Abstract

Improved predictive models for the risk of pelvic lymph node invasion (LNI) in localized prostate cancer (PCa) is important in decision making of pelvic lymph node dissection (PLND) or whole pelvic RT (WPRT). We aimed to establish a nomogram with improved robustness (Ruijin model) based on pre-treatment information. Continuous localized PCa patients with detailed prostate tumor biopsy information, treated with laparoscopic radical prostatectomy and PLND between 2013 and 2022 in single institution were retrospectively reviewed.
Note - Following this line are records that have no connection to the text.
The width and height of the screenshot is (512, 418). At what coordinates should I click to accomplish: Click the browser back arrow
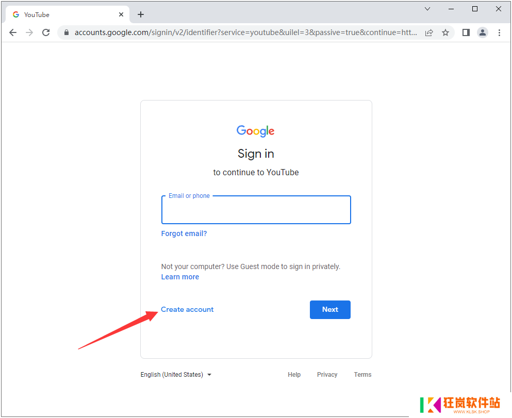point(13,32)
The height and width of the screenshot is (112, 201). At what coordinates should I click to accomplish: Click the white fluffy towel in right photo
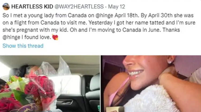150,99
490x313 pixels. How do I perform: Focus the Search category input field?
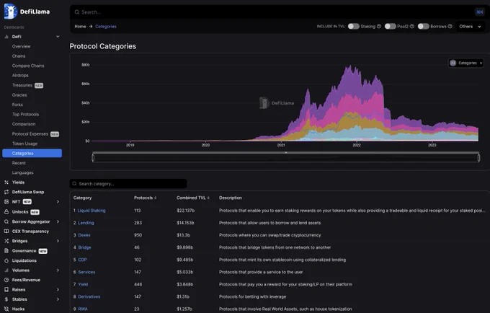tap(128, 184)
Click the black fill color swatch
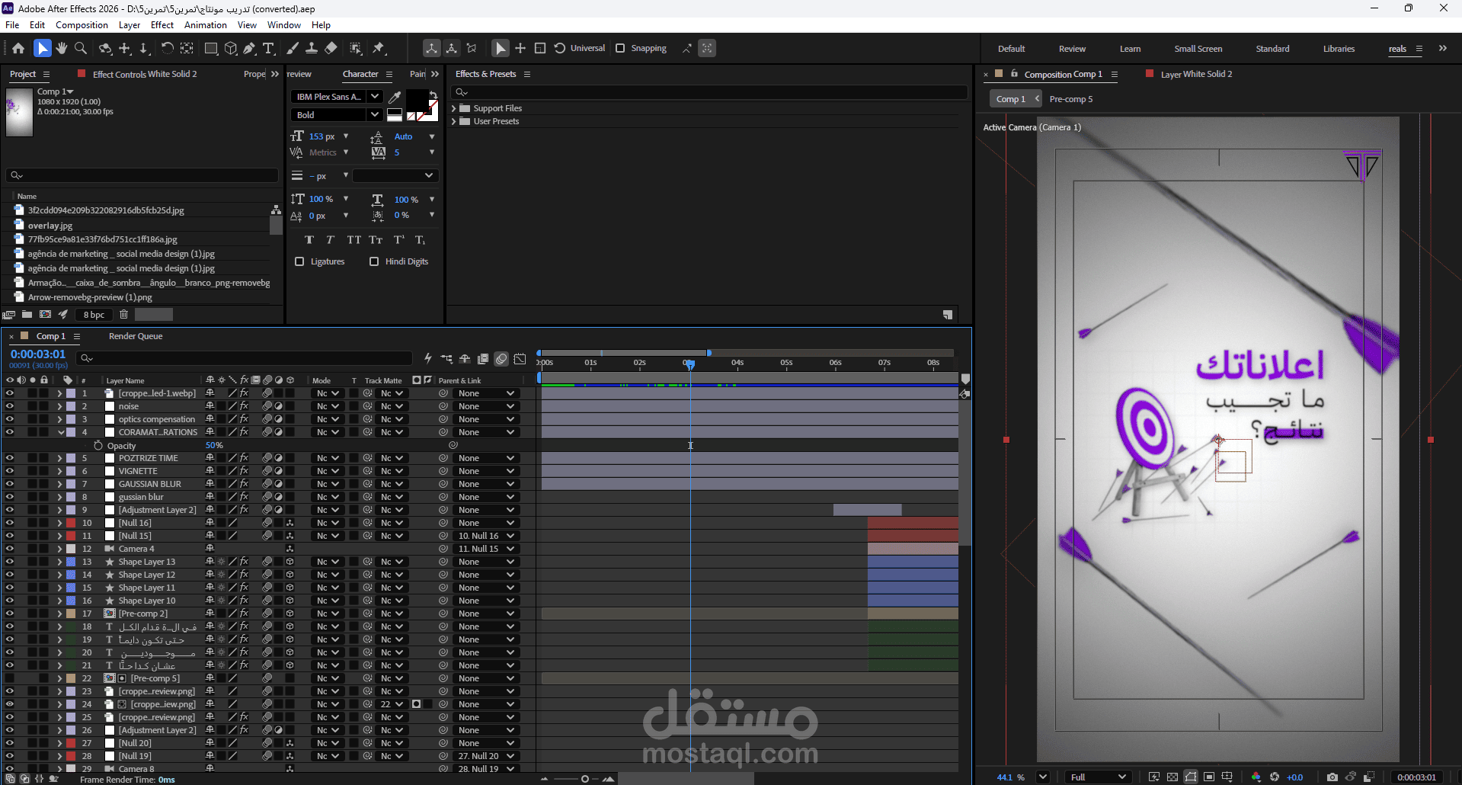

A multivariable logistic regression model was fitted and represented the basis for a coefficient-based nomogram of predicting LNI. Comparisons between the Ruijin model and the Roach formula were conducted using the receiver operating characteristic-derived area under the curve (AUC), calibration plot, and decision-curve analyses (DCAs). In total, 624 patients with median age (69.5 year) were included in this analysis. The median number of pelvis lymph nodes removed was 6 (range: 2-30). LNI was found in 35 (5.6%) patients. In the multivariable logistic regression model, total prostate-specific antigen (OR = 1.008, P = 0.025), percentage of cores with the highest-grade PCa (OR = 14.822, P<0.001), clinical stage (III vs. I-II: OR = 7.733, P = 0.008), and biopsy Gleason Grading Group (G3 vs G1-2: OR = 3.152, P = 0.082; G4 vs G1-2: OR = 3.065, P = 0.083; G5 vs G1-2: OR = 5.262, P = 0.008;) were included and formed the basis for the nomogram. The predictive accuracy of Ruijin nomogram in our cohort was 87.7%. Using a cutoff of 4% based on Ruijin nomogram, 395 (63%) PLND would be spared and LNI would be missed in only two (0.5%) patients. The sensitivity, specificity, and negative predictive value associated with the 4% cutoff were 94.3%, 66.7%, and 99.5%, respectively. As compared with the Roach formula, the Ruijin model showed higher AUC (87.7% vs 80.9%, Z = -2.013, P = 0.044), better calibration characteristics, and a higher net benefit at DCA. We developed a novel nomogram for predicting the LNI in localized PCa patients with detailed biopsy information. PLND or WPRT could be avoided in patients with a risk of LNI <4%, so as to spare more than 60% of unnecessary pelvic nodal treatment with a cost of missing only 0.5% LNIs.